I am in the minority it seems. I read a very interesting article online recently. The conclusion of the research presented, based on a large data analysis, was that taking your husband's name is the 'no questions asked' default option for 90 per cent of married heterosexual couples in the UK, despite there being no legal requirement to do so. As women, are we sleepwalking into changing our names and losing our sense of self?
There are no right or wrong answers to this question. When I posed the question about changing names after marriage on social media, I was surprised that many of the replies reflected the desire of women to keep their own name – but the issue isn't black and white.
The reasons women offered for changing and not changing their names were fascinating. Everything from wanting the children in the family to feel part of a unit so having the same name was important; to women who simply didn't like the sound of their own surname and wanted to change when the opportunity presented itself.
I have had the conversation with men in the past who were adamant that their wife should and would take their name. It was important for the family line to continue and not die out. What about a woman's family line in this regard?
Surely a sense of ownership and superiority is implied by the insistence of one partner that their name is the more important of the so called partnership? I wonder how many women have given in and changed their name, against their wishes, just for an easy life?
One woman offered a conundrum in reply. She was married quite young and had been married for 17 years. She took her husband's name and together they raised their children with that name. For those 17 years she explained that she became her married name, she invested in it and it became her brand. She asked why she should throw that away? She is now divorced and has re-married and she has kept her surname from her first marriage.
Double-barrelled names are traditionally associated with aristocracy. When we were growing up the idea of a double-barrelled name would have been a sign of the name bearer having 'notions' about themselves. The double-barrelled name is becoming more popular now because both names are represented and it presents equitable status.

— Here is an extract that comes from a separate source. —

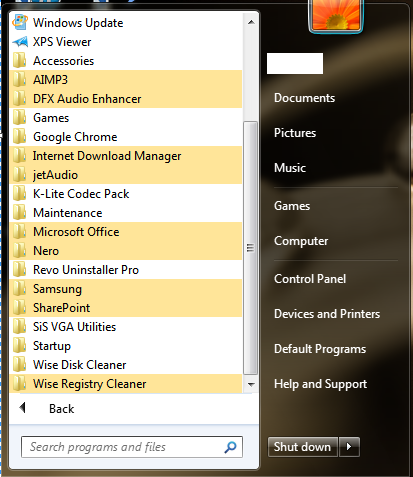The width and height of the screenshot is (413, 477).
Task: Open Control Panel from right pane
Action: 310,279
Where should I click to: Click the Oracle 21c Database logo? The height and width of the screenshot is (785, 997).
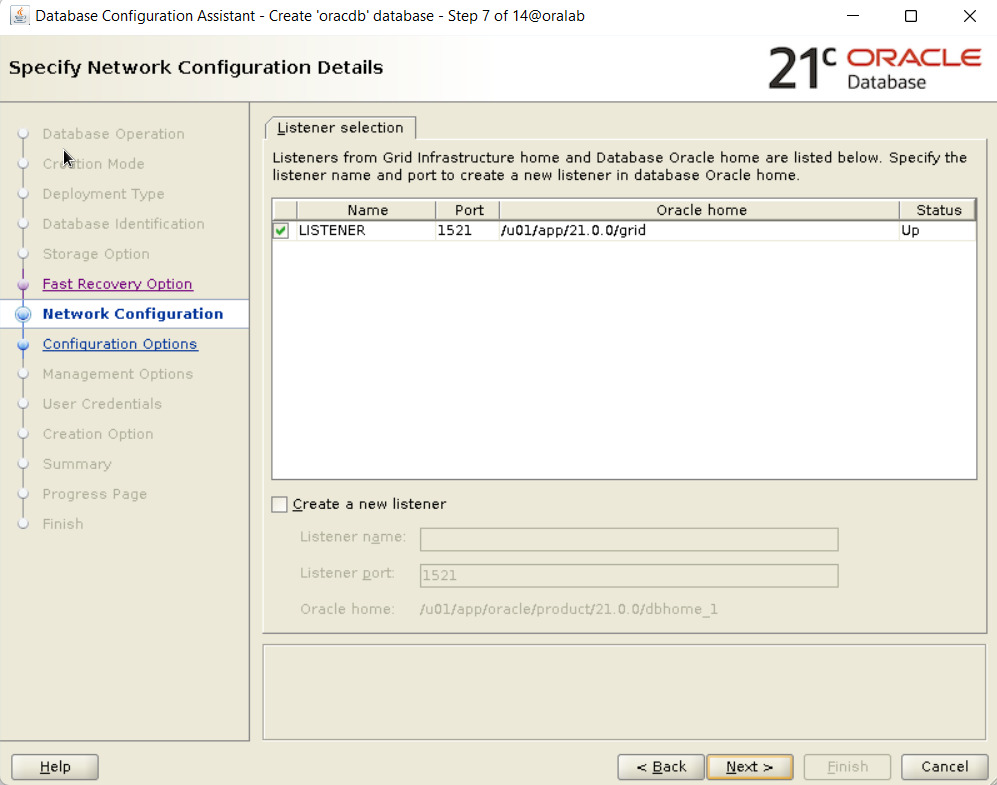click(x=874, y=68)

That said, it can be challenging to get the tongue around some of the combinations you come across, and the odd roll of the eyes on hearing such a name suggests that the idea of the 'notions' reaction isn't entirely consigned to the past just yet.
For every name, there is a reason, and it comes down to personal preference. However, it might be worth bearing in mind that changing your name doesn't have to be the default position. It is OK to challenge the norm.